** What is being asked **
Exactly the lines from the one containing "You are a computer-use" through the end of the records must be reproduced; leave out all pictures.

━━━━━ Given data

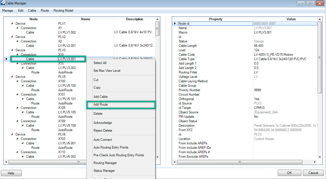The width and height of the screenshot is (326, 179).
Task: Open the Routing Model menu
Action: (63, 11)
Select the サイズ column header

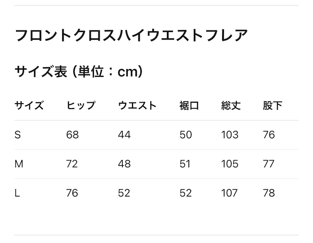point(29,106)
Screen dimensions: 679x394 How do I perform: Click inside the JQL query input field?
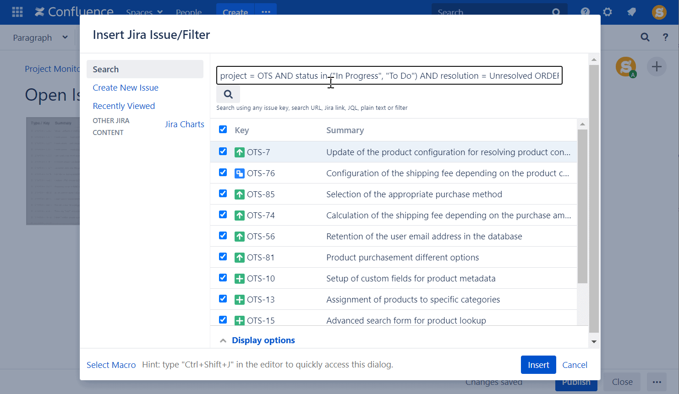[x=389, y=76]
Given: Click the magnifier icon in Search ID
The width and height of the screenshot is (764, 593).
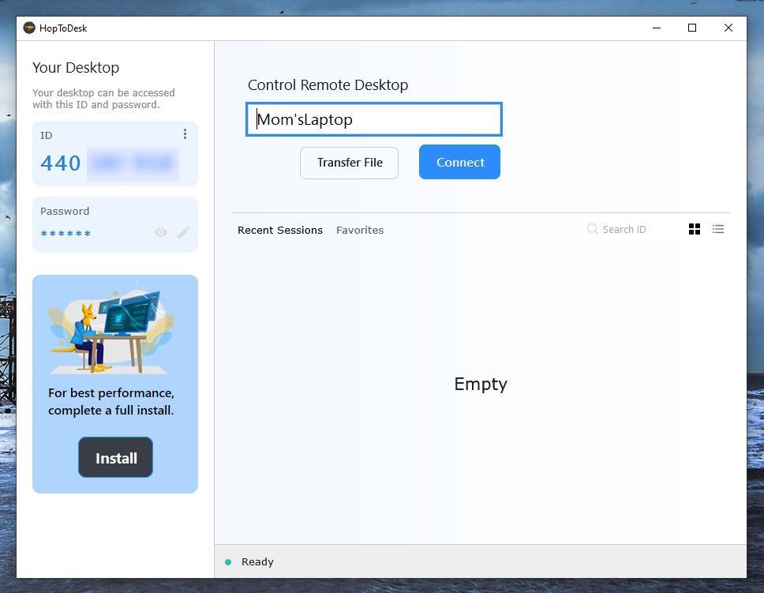Looking at the screenshot, I should (x=592, y=229).
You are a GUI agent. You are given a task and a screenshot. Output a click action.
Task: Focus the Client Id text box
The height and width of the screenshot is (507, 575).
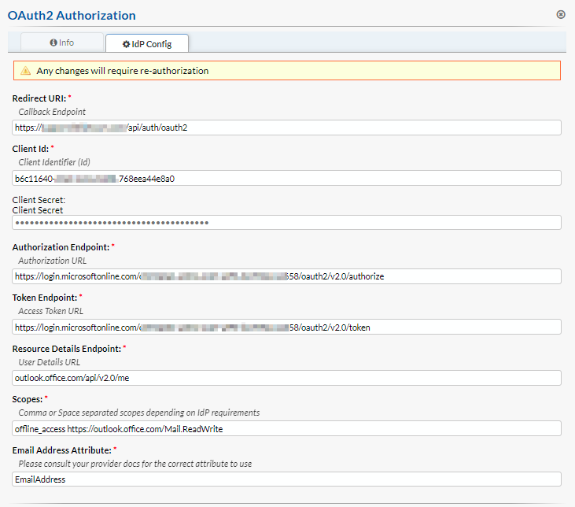[x=287, y=178]
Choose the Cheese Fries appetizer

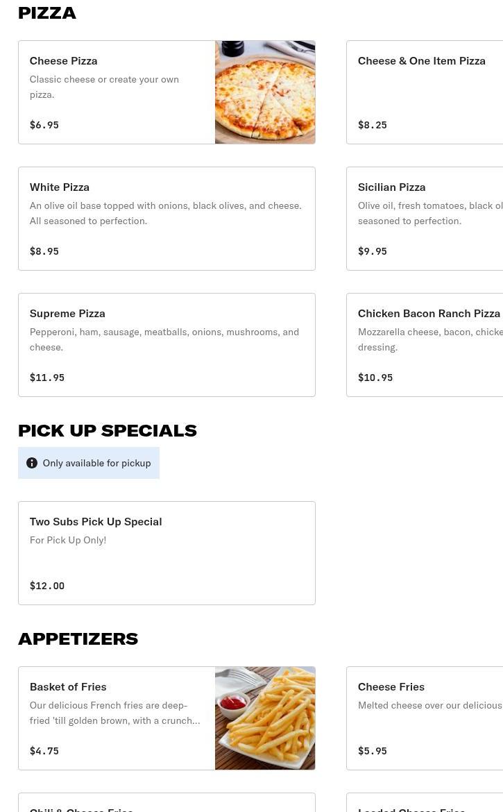[425, 718]
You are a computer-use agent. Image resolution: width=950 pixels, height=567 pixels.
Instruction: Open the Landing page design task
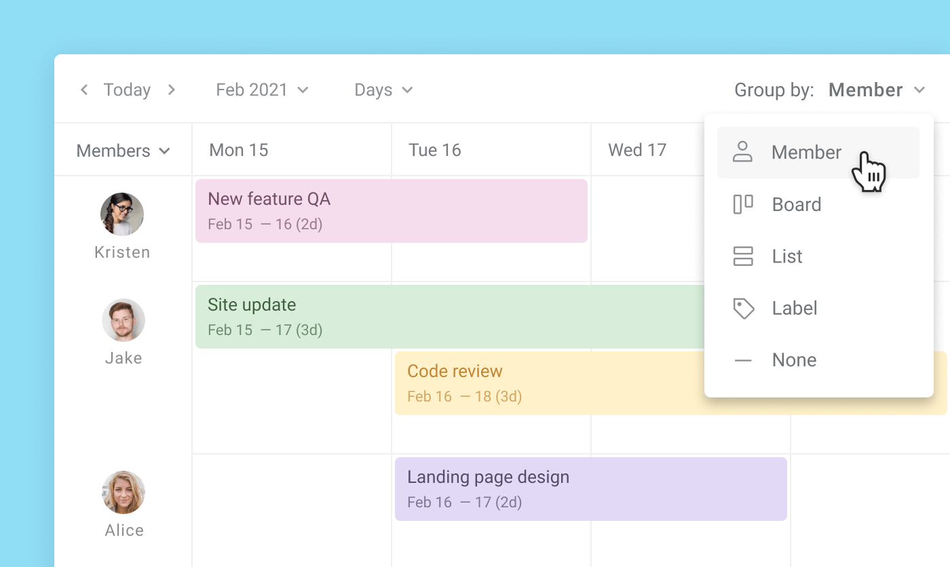pos(590,489)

━━━━━━━━━━

** Answer box **
You are a computer-use agent. Image resolution: width=950 pixels, height=567 pixels.
Instruction: Open the Landing page design task
pos(590,489)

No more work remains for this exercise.